Паренек широко улыбнулся. Мои резоны звучали для него лестно. В конце концов, свежесть была пока что его единственным тангуэрским достоинством.
— Тут вы правы. Мой учитель тоже говорит, что многому учится у новичков… — он немного помолчал, барабаня по столу пальцами в ритме только что закончившегося танца и, видимо, собираясь с мыслями. — Ну, что сказать… это довольно старая милонга, лет пятнадцать минимум. Очень хороший состав, есть настоящие тангуэрос из Буэнос-Айреса. Да, да, представляете себе?! Из самого Буэнос-Айреса! Вот… ну, что еще? Десятки постоянных абонементов…
— Десятки? — перебил я и с подчеркнутым недоумением оглядел полупустой зал. — Вот уж не подумал бы… здесь не больше двадцати человек, включая нас с вами.
— Ах, нет! — воскликнул паренек. — Тут дело в другом…
Он наклонился к столу и заговорил негромко, постреливая глазами по сторонам, как говорят о чем-то если и не совсем запретном, то уж во всяком случае — не совсем рекомендованном.
— Понимаете, тут недавно произошла ужасная трагедия. Действительно ужасная. И это ужасно на всех подействовало. Просто ужасно.
Паренек откинулся на спинку стула и смерил меня многозначительным взглядом. Я недовольно покачал головой.
— Знаете, дорогой мой, на Востоке говорят, что даже от стократного повторения слова «халва» во рту не становится сладко. Вот и вы произнесли свое «ужасно» по меньшей мере пять раз, но, поверьте, я не понял из этого ровным счетом ничего.
Он испуганно зыркнул по сторонам. Мне было почти жаль его. Бедняга… Тайна похожа на кишечные газы — бурлит, болит и рвется наружу, а, вырвавшись, оказывается всего лишь кратковременной вонью.
Интересно, что за скелет прячется в здешнем шкафу? Я снова подумал о Гиршуни. Вот будет забавно, если я услышу сейчас что-нибудь вроде: «Понимаете, был тут один такой ушастый очкарик. И, представляете…»

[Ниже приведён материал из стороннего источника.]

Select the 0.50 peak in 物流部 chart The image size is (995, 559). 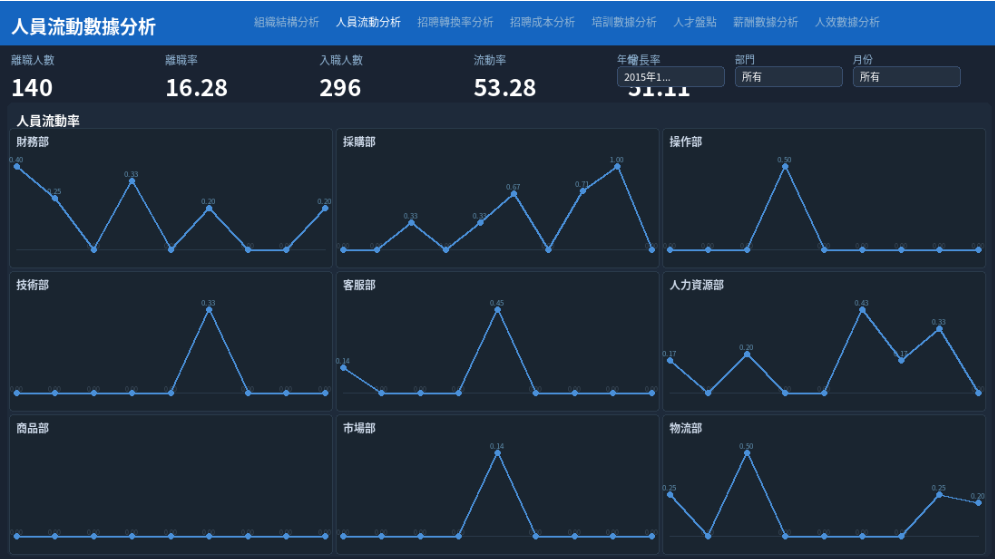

Гм… что бы такое представить?
Ну, например: «И, представляете, зарубил топором старушку-процентщицу, многолетнюю спонсоршу милонги…»
Или еще того круче: «И, представляете, вдруг превратился в бешеного суслика, всех перекусал, и с тех пор мы все — вампиры…» И, обнажив клыки, — прямиком к моей шее: «А-а-а!..»
Паренек вздохнул, поборов, наконец, сомнения. Вот так. Газы всегда побеждают.
— Ладно, — сказал он. — Вам расскажу, только, пожалуйста…
— Конечно, конечно… — сказал я, зевнув прямо в его взволнованное лицо. — Могила. Причем не простая, а свинцовая. На крови клясться не стану, но вы ведь и так поверите, правда?
Он торжественно кивнул, но продолжал молчать. Непосредственно перед выхлопом тайна всегда делает вид, что успокаивается.
— Итак… — напомнил я.
— Итак… — отозвался он. — Был тут один такой парень. Обычный, ничем не примечательный.
— В очках? — не выдержал я.
Паренек с недоумением взглянул на меня.
— Понятия не имею. Но не в очках дело. Дело в том, что он ходил сюда полтора года и ничем не выделялся. А потом…
— А потом?..
— А потом вдруг взял да и покончил с собой… — еле слышно прошелестел он. — И не просто так, а ночью, непосредственно после милонги. Прыгнул с моста прямо под грузовик.